H.Res.109 does not explicitly mention economic growth as a policy objective, but the idea is implicit in its goals to “spur economic development” and “to grow domestic manufacturing.” Besides, three major policy experts associated with the Green New Deal proposal — Justin Talbot Zorn, Ben Beachy and Rhiana Gunn-Wright—argue that boosting working-class wages and upgrading infrastructure is worthwhile because it would strengthen economic growth, therefore making H.Res.109 “fiscally responsible.” Some, like economist Robert Pollin, go even further by framing economic growth not only as a result of the Green New Deal, but also as its engine. Thus, the Green New Deal should be funded with a set share of national GDP. Growth is desirable, then, because higher levels of GDP will correspondingly mean a higher level of investment being channeled into clean-energy projects.
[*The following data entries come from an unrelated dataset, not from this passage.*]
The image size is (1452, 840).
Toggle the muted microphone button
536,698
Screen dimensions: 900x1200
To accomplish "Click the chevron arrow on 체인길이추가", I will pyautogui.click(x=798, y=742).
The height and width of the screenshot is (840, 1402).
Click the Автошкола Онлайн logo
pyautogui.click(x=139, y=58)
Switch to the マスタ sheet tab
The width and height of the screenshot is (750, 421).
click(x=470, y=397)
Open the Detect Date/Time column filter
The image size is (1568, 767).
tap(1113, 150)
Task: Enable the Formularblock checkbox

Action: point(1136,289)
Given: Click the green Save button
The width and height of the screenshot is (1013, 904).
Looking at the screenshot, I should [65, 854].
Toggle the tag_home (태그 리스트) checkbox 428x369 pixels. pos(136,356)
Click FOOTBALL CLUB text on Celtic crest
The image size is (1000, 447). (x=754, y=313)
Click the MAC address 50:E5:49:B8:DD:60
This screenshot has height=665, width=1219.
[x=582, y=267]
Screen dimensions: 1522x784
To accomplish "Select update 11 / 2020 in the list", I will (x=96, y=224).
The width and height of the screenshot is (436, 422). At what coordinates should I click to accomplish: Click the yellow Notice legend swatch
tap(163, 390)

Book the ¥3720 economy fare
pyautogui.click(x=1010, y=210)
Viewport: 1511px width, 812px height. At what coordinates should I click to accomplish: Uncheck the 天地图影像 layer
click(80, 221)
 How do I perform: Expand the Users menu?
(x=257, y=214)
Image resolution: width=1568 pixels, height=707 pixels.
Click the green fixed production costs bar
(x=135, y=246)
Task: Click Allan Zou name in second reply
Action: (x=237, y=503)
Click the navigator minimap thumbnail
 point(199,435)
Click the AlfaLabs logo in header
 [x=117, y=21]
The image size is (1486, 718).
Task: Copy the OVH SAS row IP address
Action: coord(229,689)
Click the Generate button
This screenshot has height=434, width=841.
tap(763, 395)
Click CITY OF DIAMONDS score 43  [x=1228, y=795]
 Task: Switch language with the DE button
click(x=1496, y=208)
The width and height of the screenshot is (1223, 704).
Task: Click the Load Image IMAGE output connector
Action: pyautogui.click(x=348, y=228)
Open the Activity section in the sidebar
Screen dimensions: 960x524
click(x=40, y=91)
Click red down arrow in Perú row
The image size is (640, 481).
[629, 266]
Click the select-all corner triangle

All of this might sound reasonable enough on the face of it, because we are so accustomed to believing that growth is good and necessary. But there’s a problem. Pursuing growth actually works against the objectives of the Green New Deal, and may even make it impossible to achieve.
The key point to grasp is that GDP growth entails increasing total energy demand. While no robust conclusion can be drawn on the direction of causality, studies show that energy and GDP are strongly related. For example, as much as we like to think that growth in rich countries is mostly driven by materially light services (e.g. finance, insurance, digital platforms), the reality is that the fast growth of the information industry has drastically expanded energy consumption. This is a problem, because the more energy we use, the more difficult it is to cover it with renewable sources. We can see this happening in real time: The International Energy Agency finds that, despite significant improvements in energy efficiency and renewable rollout between 2017 and 2018, global energy-related carbon dioxide emissions increased by 1.5%. Why? Because economic growth is outstripping our gains. The rate of decarbonization would have needed to be about three times faster simply to overcome growth in energy use, and faster still to actually reduce emissions. The importance of both reducing energy demand and increasing efficiency is supported by recent research, which illustrates that, historically, this method has been the pathway for decreasing emissions.
In other words, pursuing GDP growth makes our task much harder than it needs to be. If our goal is to decarbonize the U.S. economy by 2030, we need to be smarter than this. We need to actively reduce total energy use. This is not a matter of opinion. It is a matter of empirics. The Low Energy Demand scenario proposed in the UN Intergovernmental Panel on Climate Change’s 2018 report indicates that, in the absence of speculative negative emissions technologies (such as bio-energy with carbon capture and storage), the only feasible way to achieve our climate goals is to scale down global energy use by 40% over the coming decades, with high-income countries leading the way. The less energy we use, the easier it is to supply it with renewables in the short time we have left.
This requires that we rethink some of our assumptions about how the economy should work. Instead of assuming that all sectors of the economy should grow, all the time, regardless of whether or not we actually need them to, we should think about which sectors we actually want to grow (renewable energy, public healthcare, public transportation), and which sectors are less necessary and can actively be scaled down (SUVs, industrial beef, advertising and so on).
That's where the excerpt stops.